Active Directory integration is an important feature of the TFS. It helps manage security and users in a more efficient way. Active Directory integration most often needed for bigger size of organizations where Active Directory is established and used. Also, Active Directory allows us to have dual server installation of TFS on 32 bit and 64 bit architecture.
Team Foundation Server allows us to add groups and users already set up within Active Directory at project level TFS server level. It helps us more easily manage user groups and users.
Security is another benefit for using Active Directory. Active Directory uses built-in login authentication and authorization which provide protection for all network access and resources and in our case it provides same security framework to our Team Foundation Server.
We don’t always use Active Directory when deploying TFS within companies. For instance, if organization is small and does not have AD, we would use workgroups. In addition, if we create proof of concept TFS set up we will probably use workgroups as well. Workgroups will not support dual installation of the TFS. Dual Server installation is not supported by workgroups and workgroups only work with 32 bit architecture.

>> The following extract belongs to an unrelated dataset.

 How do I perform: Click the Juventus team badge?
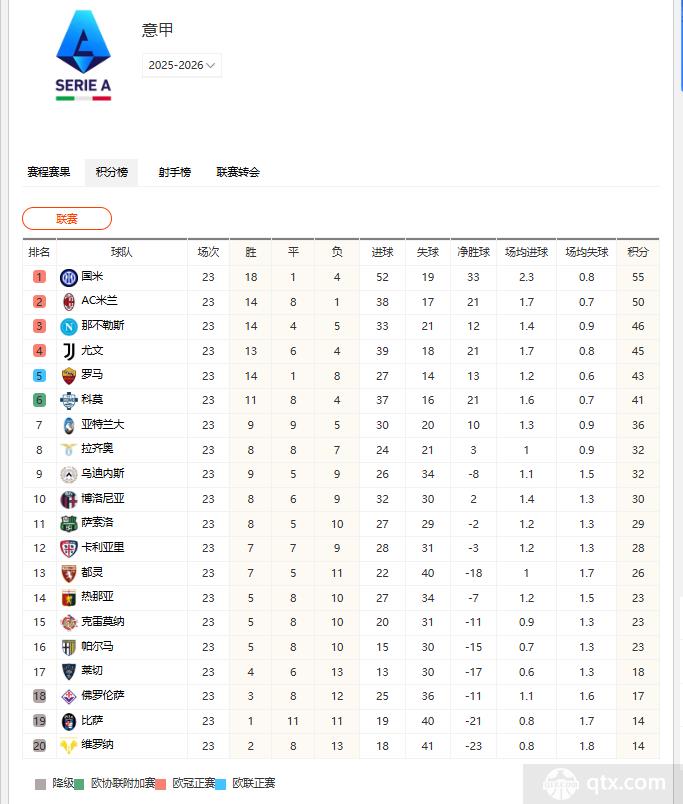click(69, 350)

There are certain rules that we need to follow when integration Active Directory with the Team Foundation Server. For instance, we cannot deploy and configure TFS on the Domain Controller and TFS supports only most recent Active Directories such as Windows 2000 Active Directory (native mode), Windows 2003 Active Directory (functional level) Also, if we decide to deploy data tier and application tier in different domains we will not have the most optimal performance of our Team Foundation Server.
In order to add user accounts or user groups from Active Directory, we need to select Team menu option, and then Team Project Settings if we adding users/groups on project level or Team Foundation Server Settings if we are adding users/groups on server level.